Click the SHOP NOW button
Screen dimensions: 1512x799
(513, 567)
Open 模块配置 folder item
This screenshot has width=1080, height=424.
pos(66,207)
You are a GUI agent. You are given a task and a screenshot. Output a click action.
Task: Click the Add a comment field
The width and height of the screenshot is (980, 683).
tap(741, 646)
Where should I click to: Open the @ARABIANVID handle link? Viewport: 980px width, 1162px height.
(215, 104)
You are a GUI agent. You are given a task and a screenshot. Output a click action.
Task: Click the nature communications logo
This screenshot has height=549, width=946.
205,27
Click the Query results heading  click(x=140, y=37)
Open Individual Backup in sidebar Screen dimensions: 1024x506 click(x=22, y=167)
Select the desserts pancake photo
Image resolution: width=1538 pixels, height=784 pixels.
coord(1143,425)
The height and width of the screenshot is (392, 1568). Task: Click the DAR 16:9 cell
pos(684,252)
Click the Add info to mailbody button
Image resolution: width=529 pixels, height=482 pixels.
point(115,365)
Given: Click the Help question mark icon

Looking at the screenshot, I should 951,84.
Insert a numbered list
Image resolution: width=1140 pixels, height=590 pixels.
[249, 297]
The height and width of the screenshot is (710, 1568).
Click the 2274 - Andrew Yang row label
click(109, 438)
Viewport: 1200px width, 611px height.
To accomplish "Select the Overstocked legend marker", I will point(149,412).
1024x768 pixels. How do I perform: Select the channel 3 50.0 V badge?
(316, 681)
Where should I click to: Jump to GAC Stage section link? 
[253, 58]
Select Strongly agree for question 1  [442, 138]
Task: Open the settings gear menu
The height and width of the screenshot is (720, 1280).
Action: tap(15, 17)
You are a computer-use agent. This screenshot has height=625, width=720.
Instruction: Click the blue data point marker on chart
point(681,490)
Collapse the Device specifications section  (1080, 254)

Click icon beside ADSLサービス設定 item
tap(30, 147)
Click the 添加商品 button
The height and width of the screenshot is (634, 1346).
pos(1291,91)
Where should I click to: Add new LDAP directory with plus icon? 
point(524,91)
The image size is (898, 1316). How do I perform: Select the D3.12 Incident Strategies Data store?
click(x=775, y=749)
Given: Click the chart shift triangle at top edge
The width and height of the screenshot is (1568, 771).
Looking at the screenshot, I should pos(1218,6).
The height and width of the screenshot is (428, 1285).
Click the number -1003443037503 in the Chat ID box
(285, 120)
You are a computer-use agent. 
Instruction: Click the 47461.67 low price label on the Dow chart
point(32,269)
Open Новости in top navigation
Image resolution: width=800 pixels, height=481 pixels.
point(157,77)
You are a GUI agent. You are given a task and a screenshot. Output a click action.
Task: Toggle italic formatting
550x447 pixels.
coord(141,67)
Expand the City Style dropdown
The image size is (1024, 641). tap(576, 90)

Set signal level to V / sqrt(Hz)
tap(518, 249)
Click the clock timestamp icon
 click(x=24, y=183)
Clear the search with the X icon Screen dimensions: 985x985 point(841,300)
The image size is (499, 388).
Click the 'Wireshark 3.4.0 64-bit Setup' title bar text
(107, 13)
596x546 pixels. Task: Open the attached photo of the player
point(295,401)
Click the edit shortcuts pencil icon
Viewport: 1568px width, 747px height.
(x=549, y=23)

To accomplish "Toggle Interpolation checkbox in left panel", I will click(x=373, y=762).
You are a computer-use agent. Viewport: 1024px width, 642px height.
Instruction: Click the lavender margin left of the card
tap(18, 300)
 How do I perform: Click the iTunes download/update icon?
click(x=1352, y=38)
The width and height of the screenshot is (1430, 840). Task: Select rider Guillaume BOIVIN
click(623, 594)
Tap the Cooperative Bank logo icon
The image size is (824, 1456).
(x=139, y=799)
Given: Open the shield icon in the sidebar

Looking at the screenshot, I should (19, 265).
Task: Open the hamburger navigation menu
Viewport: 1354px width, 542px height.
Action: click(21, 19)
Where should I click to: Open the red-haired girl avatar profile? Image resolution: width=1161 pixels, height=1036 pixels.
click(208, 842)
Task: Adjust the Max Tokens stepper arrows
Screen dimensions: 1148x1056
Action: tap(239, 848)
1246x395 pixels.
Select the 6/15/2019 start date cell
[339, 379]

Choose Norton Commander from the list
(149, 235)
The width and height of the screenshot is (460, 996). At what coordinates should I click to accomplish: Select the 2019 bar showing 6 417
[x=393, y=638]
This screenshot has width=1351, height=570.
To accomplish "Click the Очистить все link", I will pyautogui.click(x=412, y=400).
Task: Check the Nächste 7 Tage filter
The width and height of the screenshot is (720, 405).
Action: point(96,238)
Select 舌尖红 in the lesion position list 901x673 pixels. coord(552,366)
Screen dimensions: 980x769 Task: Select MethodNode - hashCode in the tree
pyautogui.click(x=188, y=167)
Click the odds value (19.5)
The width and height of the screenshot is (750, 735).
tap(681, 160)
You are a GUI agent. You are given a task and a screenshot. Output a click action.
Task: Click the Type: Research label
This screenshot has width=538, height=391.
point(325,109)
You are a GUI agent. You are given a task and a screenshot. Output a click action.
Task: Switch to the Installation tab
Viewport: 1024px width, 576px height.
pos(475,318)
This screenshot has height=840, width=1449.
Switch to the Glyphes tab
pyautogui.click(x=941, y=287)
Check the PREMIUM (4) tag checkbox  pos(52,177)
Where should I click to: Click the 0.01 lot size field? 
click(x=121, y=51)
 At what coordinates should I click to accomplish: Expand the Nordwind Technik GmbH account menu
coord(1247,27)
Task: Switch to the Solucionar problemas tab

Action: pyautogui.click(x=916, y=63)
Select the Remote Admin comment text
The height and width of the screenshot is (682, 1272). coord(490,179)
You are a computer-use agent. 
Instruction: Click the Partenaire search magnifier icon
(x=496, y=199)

* Task description
All lines of the data above that include the word "logo" must be shown.

* Exercise result
Task: Click the nature communications logo
Tap the Cooperative Bank logo icon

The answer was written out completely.